• [Required action] Please copy out every line in the entries that includes the word "computer".

• [The data]
○ ○ ○ ○
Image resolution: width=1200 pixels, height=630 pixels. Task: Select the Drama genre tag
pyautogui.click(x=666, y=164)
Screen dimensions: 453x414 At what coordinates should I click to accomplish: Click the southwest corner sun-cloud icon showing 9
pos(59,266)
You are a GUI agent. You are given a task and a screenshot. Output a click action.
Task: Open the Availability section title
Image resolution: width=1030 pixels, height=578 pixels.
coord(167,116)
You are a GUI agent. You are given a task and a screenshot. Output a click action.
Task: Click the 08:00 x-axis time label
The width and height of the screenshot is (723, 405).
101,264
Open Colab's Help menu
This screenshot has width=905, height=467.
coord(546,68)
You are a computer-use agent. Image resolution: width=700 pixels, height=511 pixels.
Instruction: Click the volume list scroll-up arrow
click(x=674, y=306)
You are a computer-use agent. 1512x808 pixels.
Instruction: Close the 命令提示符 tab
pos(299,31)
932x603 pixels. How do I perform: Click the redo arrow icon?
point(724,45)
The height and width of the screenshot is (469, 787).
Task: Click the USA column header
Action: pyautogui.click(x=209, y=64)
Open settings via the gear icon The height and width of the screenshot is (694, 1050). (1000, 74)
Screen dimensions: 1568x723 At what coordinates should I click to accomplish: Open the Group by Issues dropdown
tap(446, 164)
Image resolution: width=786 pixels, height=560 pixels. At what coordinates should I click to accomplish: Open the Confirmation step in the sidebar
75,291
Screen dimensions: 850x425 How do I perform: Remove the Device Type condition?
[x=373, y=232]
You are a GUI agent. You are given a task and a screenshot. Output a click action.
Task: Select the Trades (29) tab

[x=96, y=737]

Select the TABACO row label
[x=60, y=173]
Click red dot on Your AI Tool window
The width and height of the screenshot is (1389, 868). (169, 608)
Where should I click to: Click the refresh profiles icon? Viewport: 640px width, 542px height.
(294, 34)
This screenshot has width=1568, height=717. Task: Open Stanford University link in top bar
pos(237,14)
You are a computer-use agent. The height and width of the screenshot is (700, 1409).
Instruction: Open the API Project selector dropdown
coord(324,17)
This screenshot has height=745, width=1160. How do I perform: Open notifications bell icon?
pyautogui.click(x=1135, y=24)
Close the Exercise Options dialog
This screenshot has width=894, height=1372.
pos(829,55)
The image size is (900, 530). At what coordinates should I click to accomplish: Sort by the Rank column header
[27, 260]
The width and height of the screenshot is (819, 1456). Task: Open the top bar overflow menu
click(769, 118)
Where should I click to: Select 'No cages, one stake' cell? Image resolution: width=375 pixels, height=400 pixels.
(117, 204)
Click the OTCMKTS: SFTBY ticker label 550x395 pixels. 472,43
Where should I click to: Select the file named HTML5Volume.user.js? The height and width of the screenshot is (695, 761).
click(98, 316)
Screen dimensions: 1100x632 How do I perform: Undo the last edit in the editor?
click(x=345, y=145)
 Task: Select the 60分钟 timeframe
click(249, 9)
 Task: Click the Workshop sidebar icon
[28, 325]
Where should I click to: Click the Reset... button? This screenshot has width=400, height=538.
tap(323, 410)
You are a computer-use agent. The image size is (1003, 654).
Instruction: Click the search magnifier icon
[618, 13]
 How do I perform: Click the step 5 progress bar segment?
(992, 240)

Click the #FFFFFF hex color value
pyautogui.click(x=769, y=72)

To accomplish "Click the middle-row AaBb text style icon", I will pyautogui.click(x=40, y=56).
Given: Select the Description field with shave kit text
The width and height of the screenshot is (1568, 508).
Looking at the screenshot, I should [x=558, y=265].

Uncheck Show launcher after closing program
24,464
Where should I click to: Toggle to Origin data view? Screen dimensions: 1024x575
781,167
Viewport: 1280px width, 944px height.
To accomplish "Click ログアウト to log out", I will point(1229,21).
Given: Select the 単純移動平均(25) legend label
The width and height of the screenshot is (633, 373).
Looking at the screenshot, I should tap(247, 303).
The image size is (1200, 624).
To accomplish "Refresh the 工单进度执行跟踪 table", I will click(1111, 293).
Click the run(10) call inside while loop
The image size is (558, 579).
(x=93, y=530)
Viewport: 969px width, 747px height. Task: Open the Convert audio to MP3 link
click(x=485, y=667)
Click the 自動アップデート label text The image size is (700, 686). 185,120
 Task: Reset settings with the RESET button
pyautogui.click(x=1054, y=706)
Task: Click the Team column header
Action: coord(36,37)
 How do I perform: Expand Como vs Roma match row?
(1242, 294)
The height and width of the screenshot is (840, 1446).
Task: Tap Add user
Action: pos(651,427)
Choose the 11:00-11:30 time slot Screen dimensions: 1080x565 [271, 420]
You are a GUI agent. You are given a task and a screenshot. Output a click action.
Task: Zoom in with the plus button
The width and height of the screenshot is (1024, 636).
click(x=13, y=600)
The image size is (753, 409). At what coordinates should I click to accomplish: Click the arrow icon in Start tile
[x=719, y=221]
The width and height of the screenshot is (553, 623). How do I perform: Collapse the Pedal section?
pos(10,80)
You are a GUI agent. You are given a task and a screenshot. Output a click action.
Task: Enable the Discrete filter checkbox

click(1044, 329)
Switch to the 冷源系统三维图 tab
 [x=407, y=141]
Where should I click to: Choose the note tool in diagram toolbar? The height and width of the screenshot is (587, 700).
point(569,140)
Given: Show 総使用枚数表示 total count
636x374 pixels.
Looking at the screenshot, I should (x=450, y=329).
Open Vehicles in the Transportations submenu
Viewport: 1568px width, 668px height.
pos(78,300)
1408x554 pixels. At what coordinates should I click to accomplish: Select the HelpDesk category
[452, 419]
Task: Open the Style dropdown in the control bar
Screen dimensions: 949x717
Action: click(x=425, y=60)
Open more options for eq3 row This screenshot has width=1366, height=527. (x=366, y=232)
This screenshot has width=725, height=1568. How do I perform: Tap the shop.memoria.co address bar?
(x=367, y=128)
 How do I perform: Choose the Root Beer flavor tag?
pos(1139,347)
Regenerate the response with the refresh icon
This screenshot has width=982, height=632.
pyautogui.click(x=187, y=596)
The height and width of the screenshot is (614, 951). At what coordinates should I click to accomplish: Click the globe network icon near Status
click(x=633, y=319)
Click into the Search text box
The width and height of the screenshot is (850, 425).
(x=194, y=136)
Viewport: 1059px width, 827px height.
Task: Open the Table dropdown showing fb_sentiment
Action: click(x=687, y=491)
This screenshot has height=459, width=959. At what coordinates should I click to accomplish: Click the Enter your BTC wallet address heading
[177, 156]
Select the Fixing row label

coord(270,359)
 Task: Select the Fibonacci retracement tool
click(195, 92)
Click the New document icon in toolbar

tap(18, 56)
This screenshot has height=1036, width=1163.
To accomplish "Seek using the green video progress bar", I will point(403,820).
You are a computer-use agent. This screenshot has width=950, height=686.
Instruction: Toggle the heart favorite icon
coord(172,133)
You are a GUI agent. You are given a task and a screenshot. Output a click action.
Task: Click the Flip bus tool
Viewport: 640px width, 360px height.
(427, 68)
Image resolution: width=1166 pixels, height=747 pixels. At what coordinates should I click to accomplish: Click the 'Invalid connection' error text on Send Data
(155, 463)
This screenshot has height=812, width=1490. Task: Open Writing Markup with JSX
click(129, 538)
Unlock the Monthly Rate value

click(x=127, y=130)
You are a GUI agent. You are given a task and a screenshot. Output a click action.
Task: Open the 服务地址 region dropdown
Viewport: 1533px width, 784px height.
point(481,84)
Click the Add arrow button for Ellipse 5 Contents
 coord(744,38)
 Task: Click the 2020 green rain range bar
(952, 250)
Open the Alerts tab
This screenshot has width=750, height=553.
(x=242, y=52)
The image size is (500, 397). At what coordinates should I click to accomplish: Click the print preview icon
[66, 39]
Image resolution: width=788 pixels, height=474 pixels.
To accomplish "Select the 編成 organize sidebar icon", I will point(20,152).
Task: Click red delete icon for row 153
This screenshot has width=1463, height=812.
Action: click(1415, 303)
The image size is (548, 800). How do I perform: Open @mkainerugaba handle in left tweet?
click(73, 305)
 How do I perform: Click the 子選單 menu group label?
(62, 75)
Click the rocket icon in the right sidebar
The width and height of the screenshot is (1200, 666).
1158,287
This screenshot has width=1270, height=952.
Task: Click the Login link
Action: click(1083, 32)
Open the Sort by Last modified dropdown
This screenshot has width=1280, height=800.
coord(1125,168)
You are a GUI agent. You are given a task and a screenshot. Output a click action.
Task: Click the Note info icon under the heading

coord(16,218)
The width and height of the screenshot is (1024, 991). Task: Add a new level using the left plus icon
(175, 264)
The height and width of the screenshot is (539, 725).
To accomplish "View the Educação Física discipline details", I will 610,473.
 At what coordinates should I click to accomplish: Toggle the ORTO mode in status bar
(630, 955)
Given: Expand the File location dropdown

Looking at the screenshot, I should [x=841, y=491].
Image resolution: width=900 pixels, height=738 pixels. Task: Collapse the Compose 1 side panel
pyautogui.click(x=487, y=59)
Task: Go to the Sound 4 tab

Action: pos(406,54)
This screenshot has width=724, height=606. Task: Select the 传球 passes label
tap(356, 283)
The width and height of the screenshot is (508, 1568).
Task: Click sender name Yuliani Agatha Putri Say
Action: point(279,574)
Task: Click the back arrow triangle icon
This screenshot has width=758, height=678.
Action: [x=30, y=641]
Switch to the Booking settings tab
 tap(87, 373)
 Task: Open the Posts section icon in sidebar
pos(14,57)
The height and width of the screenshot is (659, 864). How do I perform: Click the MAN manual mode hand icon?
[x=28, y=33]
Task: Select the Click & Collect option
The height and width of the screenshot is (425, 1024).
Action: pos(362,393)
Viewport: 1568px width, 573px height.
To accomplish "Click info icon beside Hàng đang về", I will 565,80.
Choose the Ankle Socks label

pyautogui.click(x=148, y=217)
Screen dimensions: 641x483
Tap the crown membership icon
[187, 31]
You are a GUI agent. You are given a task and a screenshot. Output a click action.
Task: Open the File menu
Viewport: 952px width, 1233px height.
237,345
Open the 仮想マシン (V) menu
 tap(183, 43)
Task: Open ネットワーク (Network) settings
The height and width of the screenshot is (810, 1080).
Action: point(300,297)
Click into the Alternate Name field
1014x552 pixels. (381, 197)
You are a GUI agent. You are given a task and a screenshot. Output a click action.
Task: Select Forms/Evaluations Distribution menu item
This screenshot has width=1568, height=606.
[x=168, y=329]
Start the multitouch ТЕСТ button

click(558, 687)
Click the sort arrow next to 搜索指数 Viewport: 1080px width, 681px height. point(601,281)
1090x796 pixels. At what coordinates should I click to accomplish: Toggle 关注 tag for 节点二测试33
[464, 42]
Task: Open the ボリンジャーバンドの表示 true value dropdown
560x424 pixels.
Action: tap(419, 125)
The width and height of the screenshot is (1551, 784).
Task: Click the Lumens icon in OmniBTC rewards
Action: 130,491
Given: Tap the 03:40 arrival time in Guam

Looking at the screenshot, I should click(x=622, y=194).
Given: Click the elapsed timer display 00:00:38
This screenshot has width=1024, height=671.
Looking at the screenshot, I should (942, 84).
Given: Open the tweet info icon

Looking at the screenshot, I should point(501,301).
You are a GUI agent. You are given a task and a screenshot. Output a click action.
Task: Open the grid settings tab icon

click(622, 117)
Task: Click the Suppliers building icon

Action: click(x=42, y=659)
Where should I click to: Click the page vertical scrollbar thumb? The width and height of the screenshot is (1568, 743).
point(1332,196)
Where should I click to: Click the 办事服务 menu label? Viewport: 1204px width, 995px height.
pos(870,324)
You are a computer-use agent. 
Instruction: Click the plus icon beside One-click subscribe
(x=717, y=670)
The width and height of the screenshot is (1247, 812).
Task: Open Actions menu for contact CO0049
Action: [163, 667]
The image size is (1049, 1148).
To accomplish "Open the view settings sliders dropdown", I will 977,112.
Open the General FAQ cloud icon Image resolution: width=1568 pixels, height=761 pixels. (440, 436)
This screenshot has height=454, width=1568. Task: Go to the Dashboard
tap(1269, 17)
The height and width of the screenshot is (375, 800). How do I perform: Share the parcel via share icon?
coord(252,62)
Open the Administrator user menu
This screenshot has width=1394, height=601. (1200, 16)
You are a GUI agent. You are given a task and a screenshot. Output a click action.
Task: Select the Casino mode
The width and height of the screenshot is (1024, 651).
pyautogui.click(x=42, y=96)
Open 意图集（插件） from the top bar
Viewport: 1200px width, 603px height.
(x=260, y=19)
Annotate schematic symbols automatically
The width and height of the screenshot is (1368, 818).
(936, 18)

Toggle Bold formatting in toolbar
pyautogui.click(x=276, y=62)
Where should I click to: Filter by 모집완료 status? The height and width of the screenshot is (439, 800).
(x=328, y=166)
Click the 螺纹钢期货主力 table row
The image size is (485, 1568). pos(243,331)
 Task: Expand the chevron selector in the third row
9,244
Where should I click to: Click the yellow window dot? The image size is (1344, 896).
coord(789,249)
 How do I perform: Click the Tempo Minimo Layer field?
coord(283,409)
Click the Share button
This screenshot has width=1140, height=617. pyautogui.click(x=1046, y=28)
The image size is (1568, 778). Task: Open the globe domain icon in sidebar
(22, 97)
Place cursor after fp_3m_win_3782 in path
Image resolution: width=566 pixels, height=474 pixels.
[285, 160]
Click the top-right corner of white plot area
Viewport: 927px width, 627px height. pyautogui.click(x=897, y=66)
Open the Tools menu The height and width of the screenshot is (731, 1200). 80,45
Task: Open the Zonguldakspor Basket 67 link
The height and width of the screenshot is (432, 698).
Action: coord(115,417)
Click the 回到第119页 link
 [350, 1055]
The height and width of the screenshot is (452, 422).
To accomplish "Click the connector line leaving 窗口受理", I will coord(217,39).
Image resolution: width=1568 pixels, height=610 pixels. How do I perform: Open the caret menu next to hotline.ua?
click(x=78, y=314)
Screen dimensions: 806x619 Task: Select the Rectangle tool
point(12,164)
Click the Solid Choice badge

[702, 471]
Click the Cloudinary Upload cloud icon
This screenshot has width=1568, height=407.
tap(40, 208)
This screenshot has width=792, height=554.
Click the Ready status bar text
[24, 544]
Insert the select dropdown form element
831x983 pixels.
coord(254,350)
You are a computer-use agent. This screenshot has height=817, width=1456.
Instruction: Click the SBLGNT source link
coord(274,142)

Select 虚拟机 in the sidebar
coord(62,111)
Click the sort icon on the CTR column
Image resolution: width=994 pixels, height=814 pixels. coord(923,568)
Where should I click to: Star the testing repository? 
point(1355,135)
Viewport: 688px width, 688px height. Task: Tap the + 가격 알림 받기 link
○ ○ ○ ○
• [Task response]
You are a computer-use agent. Image resolution: width=700 pixels, height=511 pixels.
You are a computer-use agent. 1512x808 pixels.
You are a computer-use agent. The height and width of the screenshot is (700, 1409).
You are a computer-use agent. The image size is (1003, 654).
You are a computer-use agent. This screenshot has width=950, height=686.
You are a computer-use agent. 
You are a computer-use agent. This screenshot has height=817, width=1456.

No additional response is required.